**Uraian Tugas:** Tuliskan kembali tanpa perubahan bagian artikel tentang industri perahu pinisi di bawah ini, seluruhnya mulai dari "Ketika kayu bitti" hingga "Maluku, hingga Papua.".

**Teks Kutipan:**
Industri Perahu Pinisi Bulukumba Terancam Punah

MAKASSARCHANNEL.COM – Beberapa tahun terakhir, industri pembuatan perahu pinisi di Kecamatan Bontobahari, Kabupaten Bulukumba, Sulawesi Selatan, kesulitan mendapatkan bahan baku utama, kayu batti.

Saat jumpa media di Kafe Baca Jl Adhyaksa No 2 Makassar, Sabtu (19/6/2021), Direktur Eksekutif JURnaL Celebes, Mustam Arif, mengatakan, jika pemerintah tak segera mengambil langkah berkelanjutan untuk mengatasi kelangkaan bahan baku utama kayu tersebut, maka industri pinisi di Bontobahari, Kabupaten Bulukumba, itu bisa jadi bakal tinggal nama saja.

Dalam sebuah lokakarya JURnaL Celebes dengan pelaku industri kayu di Sulawesi Selatan yang membahas keberadaan industri kapal, kata Mustam, terungkap, pesanan perahu pinisi meningkat, sementara di sisi lain, pembuat perahu kesulitan mendapatkan kayu batti.

Menurut Mustam, basis kayu bernama Latin vitex cofasus itu ditemukan banyak tumbuh di tiga daerah di Sulawesi Selatan, yakni; di Bulukumba, Sinjai, dan Kabupaten Gowa. Namun, setelah puluhan tahun menjadi bahan baku utama pembuatan pinisi, jenis kayu tersebut makin berkurang. Kecuali di hutan adat Kajang yang masih terjaga.

Itu pun, Direktur JURnaL Celebes tersebut menilai, “Ke depan merupakan ancaman bagi kawasan hutan adat, ketika masing-masing pihak terdesak kebutuhan.”

Ketika kayu bitti di Bulukumba makin berkurang, begitu pula di daerah lain di Sulawesi Selatan, lanjut Mustam, pembuat perahu pinisi mendapat pasokan kayu dari provinsi lain, seperti Sulawesi Tenggara, Sulawesi Tengah, Maluku, hingga Papua.

Berita Terkait :
JURnal Celebes Bilang Kejahatan Kehutanan Di Sulsel Meningkat

“Sebagai produk kebudayaan dari peradaban Bugis, JURnaL Celebes berharap Pemerintah Provinsi Sulawesi Selatan memikirkan keberlanjutan pembuatan perahu pinisi berbahan baku kayu itu,” kata Mustam Arief yang juga mantan Wakil Pemimpin Redaksi Harian Pedoman Rakyat Makassar itu.

**Bahan yang Diberikan:**
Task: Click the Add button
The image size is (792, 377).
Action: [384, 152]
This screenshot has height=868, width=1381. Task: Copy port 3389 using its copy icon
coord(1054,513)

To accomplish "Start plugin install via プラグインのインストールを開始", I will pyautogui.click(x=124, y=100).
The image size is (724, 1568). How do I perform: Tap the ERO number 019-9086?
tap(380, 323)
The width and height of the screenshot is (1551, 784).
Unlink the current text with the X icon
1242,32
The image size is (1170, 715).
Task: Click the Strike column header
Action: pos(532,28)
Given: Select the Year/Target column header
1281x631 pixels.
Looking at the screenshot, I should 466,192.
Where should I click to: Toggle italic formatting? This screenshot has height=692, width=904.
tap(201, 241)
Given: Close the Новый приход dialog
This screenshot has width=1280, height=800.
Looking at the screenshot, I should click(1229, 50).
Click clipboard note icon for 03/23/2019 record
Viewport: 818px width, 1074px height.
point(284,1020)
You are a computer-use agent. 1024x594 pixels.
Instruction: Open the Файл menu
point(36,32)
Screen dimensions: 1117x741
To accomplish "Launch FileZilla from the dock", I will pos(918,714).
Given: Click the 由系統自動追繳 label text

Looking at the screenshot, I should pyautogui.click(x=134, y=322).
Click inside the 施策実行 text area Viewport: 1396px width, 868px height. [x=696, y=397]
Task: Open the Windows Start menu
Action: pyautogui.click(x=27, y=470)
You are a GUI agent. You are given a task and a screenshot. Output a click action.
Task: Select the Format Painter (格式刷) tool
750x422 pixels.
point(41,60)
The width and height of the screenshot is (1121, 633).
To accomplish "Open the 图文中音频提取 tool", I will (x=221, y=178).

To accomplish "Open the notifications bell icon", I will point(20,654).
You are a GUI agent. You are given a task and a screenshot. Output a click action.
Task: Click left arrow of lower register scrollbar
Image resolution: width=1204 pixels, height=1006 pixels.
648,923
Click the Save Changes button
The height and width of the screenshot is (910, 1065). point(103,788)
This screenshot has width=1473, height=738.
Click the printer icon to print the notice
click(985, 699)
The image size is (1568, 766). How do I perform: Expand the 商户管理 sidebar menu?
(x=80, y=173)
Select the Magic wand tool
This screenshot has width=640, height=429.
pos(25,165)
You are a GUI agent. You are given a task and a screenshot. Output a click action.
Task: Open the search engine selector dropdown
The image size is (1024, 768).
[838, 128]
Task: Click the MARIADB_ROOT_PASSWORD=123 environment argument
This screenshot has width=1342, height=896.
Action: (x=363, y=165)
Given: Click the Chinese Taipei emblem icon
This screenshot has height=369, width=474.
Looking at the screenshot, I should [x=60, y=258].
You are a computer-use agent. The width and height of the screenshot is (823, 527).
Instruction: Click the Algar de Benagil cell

**Jawaban Latihan:**
Ketika kayu bitti di Bulukumba makin berkurang, begitu pula di daerah lain di Sulawesi Selatan, lanjut Mustam, pembuat perahu pinisi mendapat pasokan kayu dari provinsi lain, seperti Sulawesi Tenggara, Sulawesi Tengah, Maluku, hingga Papua.